• _Required work_
Write out the records below word for word, please.

** Opening Provided records block **

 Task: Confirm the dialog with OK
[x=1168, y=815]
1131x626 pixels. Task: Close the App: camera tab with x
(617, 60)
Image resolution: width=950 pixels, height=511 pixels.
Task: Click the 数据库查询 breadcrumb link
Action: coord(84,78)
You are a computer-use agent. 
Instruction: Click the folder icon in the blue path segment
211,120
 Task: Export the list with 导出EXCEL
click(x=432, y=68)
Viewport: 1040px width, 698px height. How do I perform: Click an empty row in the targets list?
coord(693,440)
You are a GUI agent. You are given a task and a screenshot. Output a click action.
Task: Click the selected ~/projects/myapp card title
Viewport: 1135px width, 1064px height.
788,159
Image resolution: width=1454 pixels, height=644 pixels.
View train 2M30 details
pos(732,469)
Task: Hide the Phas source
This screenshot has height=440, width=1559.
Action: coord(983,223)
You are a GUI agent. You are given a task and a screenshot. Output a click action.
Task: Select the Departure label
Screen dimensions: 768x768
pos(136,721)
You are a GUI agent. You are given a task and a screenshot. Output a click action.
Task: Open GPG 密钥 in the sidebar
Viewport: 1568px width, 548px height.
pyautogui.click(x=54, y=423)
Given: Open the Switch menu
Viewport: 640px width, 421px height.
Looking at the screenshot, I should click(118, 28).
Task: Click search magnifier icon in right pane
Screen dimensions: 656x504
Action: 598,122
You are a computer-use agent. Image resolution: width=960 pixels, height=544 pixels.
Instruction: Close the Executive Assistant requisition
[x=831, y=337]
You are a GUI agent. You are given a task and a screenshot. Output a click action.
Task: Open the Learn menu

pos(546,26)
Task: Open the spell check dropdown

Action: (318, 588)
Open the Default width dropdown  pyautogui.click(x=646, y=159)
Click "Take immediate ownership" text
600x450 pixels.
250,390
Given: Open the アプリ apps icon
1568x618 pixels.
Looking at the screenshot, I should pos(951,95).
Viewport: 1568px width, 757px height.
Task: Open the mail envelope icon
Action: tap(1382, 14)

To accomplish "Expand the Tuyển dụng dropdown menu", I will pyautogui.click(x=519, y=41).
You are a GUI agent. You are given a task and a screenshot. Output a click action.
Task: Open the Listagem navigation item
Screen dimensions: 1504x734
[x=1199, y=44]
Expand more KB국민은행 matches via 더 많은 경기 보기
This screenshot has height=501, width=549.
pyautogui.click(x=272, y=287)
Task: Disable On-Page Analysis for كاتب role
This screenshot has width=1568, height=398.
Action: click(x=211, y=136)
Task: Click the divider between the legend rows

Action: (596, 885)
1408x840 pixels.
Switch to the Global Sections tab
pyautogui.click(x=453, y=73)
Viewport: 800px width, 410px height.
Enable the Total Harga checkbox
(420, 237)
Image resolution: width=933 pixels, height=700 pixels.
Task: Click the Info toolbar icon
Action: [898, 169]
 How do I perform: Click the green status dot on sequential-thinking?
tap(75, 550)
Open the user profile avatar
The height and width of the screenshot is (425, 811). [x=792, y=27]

** Closing Provided records block **

• _Response below_
 Task: Confirm the dialog with OK
[x=1168, y=815]
1131x626 pixels. Task: Close the App: camera tab with x
(617, 60)
Image resolution: width=950 pixels, height=511 pixels.
Task: Click the 数据库查询 breadcrumb link
Action: coord(84,78)
You are a computer-use agent. 
Instruction: Click the folder icon in the blue path segment
211,120
 Task: Export the list with 导出EXCEL
click(x=432, y=68)
Viewport: 1040px width, 698px height. How do I perform: Click an empty row in the targets list?
coord(693,440)
You are a GUI agent. You are given a task and a screenshot. Output a click action.
Task: Click the selected ~/projects/myapp card title
Viewport: 1135px width, 1064px height.
788,159
Image resolution: width=1454 pixels, height=644 pixels.
View train 2M30 details
pos(732,469)
Task: Hide the Phas source
This screenshot has height=440, width=1559.
Action: coord(983,223)
You are a GUI agent. You are given a task and a screenshot. Output a click action.
Task: Select the Departure label
Screen dimensions: 768x768
pos(136,721)
You are a GUI agent. You are given a task and a screenshot. Output a click action.
Task: Open GPG 密钥 in the sidebar
Viewport: 1568px width, 548px height.
pyautogui.click(x=54, y=423)
Given: Open the Switch menu
Viewport: 640px width, 421px height.
Looking at the screenshot, I should click(118, 28).
Task: Click search magnifier icon in right pane
Screen dimensions: 656x504
Action: 598,122
You are a computer-use agent. Image resolution: width=960 pixels, height=544 pixels.
Instruction: Close the Executive Assistant requisition
[x=831, y=337]
You are a GUI agent. You are given a task and a screenshot. Output a click action.
Task: Open the Learn menu

pos(546,26)
Task: Open the spell check dropdown

Action: (318, 588)
Open the Default width dropdown  pyautogui.click(x=646, y=159)
Click "Take immediate ownership" text
600x450 pixels.
250,390
Given: Open the アプリ apps icon
1568x618 pixels.
Looking at the screenshot, I should pos(951,95).
Viewport: 1568px width, 757px height.
Task: Open the mail envelope icon
Action: tap(1382, 14)

To accomplish "Expand the Tuyển dụng dropdown menu", I will pyautogui.click(x=519, y=41).
You are a GUI agent. You are given a task and a screenshot. Output a click action.
Task: Open the Listagem navigation item
Screen dimensions: 1504x734
[x=1199, y=44]
Expand more KB국민은행 matches via 더 많은 경기 보기
This screenshot has height=501, width=549.
pyautogui.click(x=272, y=287)
Task: Disable On-Page Analysis for كاتب role
This screenshot has width=1568, height=398.
Action: click(x=211, y=136)
Task: Click the divider between the legend rows

Action: (596, 885)
1408x840 pixels.
Switch to the Global Sections tab
pyautogui.click(x=453, y=73)
Viewport: 800px width, 410px height.
Enable the Total Harga checkbox
(420, 237)
Image resolution: width=933 pixels, height=700 pixels.
Task: Click the Info toolbar icon
Action: [898, 169]
 How do I perform: Click the green status dot on sequential-thinking?
tap(75, 550)
Open the user profile avatar
The height and width of the screenshot is (425, 811). [x=792, y=27]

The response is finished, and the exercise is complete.